Fumaça afeta qualidade do ar nos Estados Unidos

Segundo o presidente norte-americano, a fumaça proveniente dos incêndios tem afetado diretamente milhões de pessoas nos Estados Unidos.

“Os Estados Unidos estão sendo desnecessariamente invadidos por um ar sujo, poluído e prejudicial à saúde, cuja qualidade é perigosa e totalmente inaceitável”, declarou.

Nas últimas semanas, a fumaça gerada pelas queimadas atravessou a fronteira e alcançou diversas cidades dos Estados Unidos, especialmente na região nordeste do país, provocando alertas de saúde pública e recomendações para que a população evitasse atividades ao ar livre em determinados períodos.

Incêndios seguem avançando

Dados mais recentes do Centro Interagências Canadense de Incêndios Florestais (CIFFC) apontam que o Canadá registra atualmente 897 incêndios ativos. Desses, 207 são classificados como fora de controle pelas autoridades.

O avanço das chamas tem provocado impactos ambientais, econômicos e sociais em várias províncias canadenses, exigindo a mobilização de equipes de emergência e operações de evacuação em áreas de risco.

Informações divulgadas pelo governo canadense mostram que aproximadamente 2,8 milhões de hectares já foram consumidos pelo fogo desde o início de 2026. O número representa um crescimento acelerado em relação à semana anterior, quando a área atingida era estimada em cerca de 1,6 milhão de hectares.

Grandes cidades registram piora na qualidade do ar

Com a propagação da fumaça, importantes centros urbanos da América do Norte registraram deterioração significativa na qualidade do ar.

Levantamentos da empresa suíça IQAir indicaram que cidades como Toronto, Detroit, Chicago e Washington figuraram entre as localidades com os piores índices de poluição atmosférica do mundo durante esta sexta-feira.

Autoridades de saúde têm orientado grupos mais vulneráveis, como idosos, crianças e pessoas com doenças respiratórias, a redobrarem os cuidados diante da exposição à fumaça.

Debate sobre mudanças climáticas

Especialistas apontam que o aumento da frequência e da intensidade dos incêndios florestais está relacionado às mudanças climáticas e às ondas de calor cada vez mais intensas registradas em diversas regiões do planeta.

As altas temperaturas e os períodos prolongados de seca criam condições favoráveis para a propagação do fogo e dificultam o trabalho das equipes de combate.

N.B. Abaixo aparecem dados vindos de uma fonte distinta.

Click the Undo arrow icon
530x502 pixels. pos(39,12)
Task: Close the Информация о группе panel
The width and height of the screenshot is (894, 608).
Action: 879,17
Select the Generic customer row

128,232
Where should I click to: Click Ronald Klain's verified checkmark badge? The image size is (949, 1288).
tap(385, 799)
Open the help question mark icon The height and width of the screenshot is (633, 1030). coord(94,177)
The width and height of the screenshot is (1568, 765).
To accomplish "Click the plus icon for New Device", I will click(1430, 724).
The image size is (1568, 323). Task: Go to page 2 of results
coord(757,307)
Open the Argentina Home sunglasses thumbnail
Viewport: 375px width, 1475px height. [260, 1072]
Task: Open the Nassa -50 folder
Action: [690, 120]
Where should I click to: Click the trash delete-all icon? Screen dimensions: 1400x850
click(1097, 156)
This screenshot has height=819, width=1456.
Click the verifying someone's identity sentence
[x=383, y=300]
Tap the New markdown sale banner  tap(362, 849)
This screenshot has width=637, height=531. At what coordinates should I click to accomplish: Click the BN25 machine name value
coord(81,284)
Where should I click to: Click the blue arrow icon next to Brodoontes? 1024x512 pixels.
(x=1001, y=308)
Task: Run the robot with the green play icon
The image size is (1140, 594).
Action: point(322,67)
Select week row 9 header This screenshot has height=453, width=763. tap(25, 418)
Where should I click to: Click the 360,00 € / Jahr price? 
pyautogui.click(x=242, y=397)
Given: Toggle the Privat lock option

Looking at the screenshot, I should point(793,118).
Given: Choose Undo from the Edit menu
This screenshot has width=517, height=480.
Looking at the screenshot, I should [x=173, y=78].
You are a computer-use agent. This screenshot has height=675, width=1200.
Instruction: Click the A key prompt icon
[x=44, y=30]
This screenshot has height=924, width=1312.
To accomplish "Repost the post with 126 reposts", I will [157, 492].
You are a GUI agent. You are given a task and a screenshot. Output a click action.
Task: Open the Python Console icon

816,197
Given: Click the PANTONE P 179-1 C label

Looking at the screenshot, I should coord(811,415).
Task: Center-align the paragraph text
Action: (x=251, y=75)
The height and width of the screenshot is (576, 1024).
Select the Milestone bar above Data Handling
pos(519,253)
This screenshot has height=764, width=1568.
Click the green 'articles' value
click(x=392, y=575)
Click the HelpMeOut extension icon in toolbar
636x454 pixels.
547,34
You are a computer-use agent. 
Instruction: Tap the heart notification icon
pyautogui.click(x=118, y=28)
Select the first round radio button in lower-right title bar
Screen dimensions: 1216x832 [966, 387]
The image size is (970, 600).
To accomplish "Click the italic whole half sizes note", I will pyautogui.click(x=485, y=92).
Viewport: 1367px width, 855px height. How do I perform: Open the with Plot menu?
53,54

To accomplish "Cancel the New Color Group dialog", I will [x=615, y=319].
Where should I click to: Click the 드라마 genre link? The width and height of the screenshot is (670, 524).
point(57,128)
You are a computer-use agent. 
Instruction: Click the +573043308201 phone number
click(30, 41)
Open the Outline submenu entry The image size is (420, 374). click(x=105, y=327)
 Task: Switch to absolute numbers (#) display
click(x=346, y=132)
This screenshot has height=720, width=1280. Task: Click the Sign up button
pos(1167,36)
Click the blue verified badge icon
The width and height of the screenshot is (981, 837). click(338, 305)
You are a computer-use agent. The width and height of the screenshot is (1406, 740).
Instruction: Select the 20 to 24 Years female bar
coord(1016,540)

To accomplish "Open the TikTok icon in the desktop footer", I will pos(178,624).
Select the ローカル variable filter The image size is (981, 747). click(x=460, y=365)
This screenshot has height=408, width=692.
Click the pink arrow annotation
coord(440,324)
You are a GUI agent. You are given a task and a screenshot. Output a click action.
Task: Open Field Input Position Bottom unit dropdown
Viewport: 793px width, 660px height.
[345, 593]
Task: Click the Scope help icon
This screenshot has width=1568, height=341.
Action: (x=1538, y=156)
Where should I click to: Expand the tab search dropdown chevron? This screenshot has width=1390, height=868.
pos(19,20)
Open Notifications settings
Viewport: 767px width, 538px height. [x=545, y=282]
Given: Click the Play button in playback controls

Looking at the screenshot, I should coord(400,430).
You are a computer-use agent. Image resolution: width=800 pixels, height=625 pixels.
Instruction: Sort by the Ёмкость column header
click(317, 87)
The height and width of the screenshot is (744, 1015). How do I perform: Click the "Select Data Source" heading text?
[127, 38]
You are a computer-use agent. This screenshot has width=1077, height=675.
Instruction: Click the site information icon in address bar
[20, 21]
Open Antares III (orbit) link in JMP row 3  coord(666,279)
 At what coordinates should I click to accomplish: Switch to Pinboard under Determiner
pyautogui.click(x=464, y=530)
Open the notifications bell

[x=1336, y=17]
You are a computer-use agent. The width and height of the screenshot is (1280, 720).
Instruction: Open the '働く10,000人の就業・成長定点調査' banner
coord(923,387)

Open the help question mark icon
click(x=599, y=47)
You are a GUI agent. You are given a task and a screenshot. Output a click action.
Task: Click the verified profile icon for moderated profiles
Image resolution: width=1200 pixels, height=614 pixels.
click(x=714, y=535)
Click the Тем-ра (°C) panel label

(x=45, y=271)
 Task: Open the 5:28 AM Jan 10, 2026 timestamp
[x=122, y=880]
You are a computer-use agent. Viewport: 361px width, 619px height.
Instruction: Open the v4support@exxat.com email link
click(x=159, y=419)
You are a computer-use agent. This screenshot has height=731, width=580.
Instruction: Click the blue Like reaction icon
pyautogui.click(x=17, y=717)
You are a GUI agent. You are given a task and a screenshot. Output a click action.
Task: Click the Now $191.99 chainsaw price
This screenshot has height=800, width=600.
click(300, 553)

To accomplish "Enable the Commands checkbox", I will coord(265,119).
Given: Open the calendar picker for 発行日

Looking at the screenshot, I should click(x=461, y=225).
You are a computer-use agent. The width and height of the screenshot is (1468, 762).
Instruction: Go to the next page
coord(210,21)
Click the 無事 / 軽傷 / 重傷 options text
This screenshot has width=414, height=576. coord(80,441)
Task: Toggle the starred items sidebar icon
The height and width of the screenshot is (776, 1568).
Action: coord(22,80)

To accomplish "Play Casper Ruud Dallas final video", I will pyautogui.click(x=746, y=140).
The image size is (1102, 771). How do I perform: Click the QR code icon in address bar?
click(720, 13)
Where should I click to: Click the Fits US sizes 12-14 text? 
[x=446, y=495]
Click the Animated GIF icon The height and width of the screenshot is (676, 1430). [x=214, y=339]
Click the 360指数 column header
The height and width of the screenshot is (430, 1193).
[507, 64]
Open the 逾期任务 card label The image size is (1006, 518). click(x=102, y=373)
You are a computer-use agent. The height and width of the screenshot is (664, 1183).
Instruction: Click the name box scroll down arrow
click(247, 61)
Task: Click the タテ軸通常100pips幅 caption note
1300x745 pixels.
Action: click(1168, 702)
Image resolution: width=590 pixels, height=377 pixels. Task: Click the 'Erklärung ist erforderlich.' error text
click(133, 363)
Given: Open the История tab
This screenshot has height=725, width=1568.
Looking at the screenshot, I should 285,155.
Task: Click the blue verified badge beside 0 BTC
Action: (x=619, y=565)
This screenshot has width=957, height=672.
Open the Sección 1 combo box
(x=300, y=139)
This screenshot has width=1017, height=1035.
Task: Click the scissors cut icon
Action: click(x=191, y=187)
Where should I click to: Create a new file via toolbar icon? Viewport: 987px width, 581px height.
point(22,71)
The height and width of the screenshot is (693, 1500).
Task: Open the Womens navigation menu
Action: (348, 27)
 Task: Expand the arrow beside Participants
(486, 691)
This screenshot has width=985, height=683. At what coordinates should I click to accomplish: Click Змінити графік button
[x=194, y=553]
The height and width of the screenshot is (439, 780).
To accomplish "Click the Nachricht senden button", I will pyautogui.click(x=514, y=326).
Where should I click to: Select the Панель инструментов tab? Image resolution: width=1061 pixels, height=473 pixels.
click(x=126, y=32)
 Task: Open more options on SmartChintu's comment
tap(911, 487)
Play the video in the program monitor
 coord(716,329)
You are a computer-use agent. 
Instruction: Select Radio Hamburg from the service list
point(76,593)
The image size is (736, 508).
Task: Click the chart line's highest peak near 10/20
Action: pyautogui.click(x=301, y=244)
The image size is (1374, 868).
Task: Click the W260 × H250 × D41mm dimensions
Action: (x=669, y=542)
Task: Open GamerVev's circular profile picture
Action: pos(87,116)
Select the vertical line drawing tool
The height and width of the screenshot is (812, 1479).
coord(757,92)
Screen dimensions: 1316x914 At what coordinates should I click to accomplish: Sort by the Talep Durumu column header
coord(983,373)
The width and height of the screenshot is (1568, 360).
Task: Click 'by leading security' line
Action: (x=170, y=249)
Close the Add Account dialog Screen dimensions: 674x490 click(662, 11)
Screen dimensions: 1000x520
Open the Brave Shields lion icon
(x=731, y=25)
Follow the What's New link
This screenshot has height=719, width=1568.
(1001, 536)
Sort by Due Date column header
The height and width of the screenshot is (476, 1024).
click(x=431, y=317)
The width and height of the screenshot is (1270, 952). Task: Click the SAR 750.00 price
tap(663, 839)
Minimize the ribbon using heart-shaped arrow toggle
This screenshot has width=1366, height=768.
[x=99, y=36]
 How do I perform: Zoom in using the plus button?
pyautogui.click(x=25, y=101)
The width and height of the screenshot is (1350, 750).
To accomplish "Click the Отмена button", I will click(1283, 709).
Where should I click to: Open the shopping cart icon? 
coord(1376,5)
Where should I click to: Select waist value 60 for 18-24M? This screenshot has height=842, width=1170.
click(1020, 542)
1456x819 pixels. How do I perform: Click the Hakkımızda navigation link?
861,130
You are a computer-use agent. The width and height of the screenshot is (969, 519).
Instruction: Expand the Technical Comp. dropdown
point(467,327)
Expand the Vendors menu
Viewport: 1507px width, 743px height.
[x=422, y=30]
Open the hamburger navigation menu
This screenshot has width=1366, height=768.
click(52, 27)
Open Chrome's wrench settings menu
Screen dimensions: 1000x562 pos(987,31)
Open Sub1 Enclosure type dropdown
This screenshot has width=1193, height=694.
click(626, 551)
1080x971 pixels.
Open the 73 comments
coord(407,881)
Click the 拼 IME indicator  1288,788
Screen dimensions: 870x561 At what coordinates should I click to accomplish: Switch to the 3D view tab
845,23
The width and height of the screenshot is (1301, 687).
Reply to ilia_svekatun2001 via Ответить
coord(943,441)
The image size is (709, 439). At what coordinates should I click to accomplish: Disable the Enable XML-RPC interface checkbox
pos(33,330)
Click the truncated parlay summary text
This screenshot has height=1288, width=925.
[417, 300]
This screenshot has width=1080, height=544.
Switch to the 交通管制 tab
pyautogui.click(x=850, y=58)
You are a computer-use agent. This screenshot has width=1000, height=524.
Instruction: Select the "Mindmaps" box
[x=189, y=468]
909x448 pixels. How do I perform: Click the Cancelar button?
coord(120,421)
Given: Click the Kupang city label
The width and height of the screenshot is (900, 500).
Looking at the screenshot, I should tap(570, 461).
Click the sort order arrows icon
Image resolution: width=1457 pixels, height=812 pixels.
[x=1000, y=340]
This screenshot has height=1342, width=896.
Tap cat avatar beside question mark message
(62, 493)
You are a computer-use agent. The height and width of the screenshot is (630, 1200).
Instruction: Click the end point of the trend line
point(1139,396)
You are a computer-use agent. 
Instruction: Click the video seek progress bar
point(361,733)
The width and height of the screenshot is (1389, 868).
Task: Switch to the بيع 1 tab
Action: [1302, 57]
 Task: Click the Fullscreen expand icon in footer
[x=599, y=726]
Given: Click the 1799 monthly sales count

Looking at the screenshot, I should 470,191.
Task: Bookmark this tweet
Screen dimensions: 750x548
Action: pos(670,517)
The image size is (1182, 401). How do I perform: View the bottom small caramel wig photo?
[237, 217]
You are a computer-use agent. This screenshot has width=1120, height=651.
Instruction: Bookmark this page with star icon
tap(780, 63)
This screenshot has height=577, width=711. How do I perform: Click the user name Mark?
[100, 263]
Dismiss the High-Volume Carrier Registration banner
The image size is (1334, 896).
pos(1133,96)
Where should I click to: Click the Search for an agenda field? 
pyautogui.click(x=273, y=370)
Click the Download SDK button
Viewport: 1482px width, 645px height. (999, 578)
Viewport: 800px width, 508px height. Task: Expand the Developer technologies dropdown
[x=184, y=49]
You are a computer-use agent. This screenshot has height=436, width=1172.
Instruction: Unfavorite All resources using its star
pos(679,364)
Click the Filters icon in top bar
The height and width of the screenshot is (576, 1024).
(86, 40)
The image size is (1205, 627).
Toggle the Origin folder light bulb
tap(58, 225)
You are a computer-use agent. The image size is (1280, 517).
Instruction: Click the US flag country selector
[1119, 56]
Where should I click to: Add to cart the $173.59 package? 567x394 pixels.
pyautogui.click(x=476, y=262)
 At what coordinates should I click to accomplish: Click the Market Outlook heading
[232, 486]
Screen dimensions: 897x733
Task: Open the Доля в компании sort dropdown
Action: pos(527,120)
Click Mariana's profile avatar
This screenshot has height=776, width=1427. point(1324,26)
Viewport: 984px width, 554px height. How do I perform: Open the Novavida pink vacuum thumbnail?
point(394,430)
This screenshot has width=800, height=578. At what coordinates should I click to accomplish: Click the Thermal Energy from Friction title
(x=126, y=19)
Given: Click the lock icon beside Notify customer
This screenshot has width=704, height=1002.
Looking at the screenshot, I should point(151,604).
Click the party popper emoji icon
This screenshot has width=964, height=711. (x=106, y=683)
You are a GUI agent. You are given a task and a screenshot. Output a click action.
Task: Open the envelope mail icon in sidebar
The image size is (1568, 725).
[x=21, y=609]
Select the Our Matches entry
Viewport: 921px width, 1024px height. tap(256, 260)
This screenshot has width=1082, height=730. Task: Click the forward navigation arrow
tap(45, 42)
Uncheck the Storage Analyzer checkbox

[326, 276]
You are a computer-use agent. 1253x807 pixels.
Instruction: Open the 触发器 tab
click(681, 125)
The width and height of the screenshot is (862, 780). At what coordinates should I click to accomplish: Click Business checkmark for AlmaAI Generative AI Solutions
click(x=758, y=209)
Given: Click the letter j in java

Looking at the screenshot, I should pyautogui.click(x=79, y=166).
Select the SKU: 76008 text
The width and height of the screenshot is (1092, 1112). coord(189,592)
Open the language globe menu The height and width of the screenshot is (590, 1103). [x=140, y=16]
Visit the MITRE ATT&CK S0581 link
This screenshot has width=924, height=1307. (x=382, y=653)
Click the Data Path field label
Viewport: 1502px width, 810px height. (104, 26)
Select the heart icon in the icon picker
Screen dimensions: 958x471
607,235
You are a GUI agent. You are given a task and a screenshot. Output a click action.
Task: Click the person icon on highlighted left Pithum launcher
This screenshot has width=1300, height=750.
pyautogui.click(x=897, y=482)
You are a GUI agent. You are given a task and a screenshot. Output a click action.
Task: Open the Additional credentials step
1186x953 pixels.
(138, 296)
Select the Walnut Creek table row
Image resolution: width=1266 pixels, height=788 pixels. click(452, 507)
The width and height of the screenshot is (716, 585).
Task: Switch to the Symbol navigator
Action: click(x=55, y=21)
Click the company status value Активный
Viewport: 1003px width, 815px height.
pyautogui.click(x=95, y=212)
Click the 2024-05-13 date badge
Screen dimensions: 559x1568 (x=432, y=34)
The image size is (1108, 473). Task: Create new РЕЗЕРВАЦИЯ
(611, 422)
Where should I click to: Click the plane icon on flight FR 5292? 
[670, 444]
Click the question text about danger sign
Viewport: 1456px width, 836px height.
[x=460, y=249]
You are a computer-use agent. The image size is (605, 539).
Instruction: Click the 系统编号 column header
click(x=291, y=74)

Donald Trump, no entanto, tem histórico de críticas às conclusões científicas sobre as mudanças climáticas. Em suas declarações mais recentes, o presidente voltou a atribuir a crise principalmente à gestão florestal do Canadá, sem relacionar os incêndios aos fatores climáticos apontados por especialistas.

Enquanto isso, autoridades canadenses seguem concentrando esforços para conter o avanço das chamas e minimizar os impactos ambientais e humanos provocados por uma das temporadas de incêndios mais desafiadoras dos últimos anos.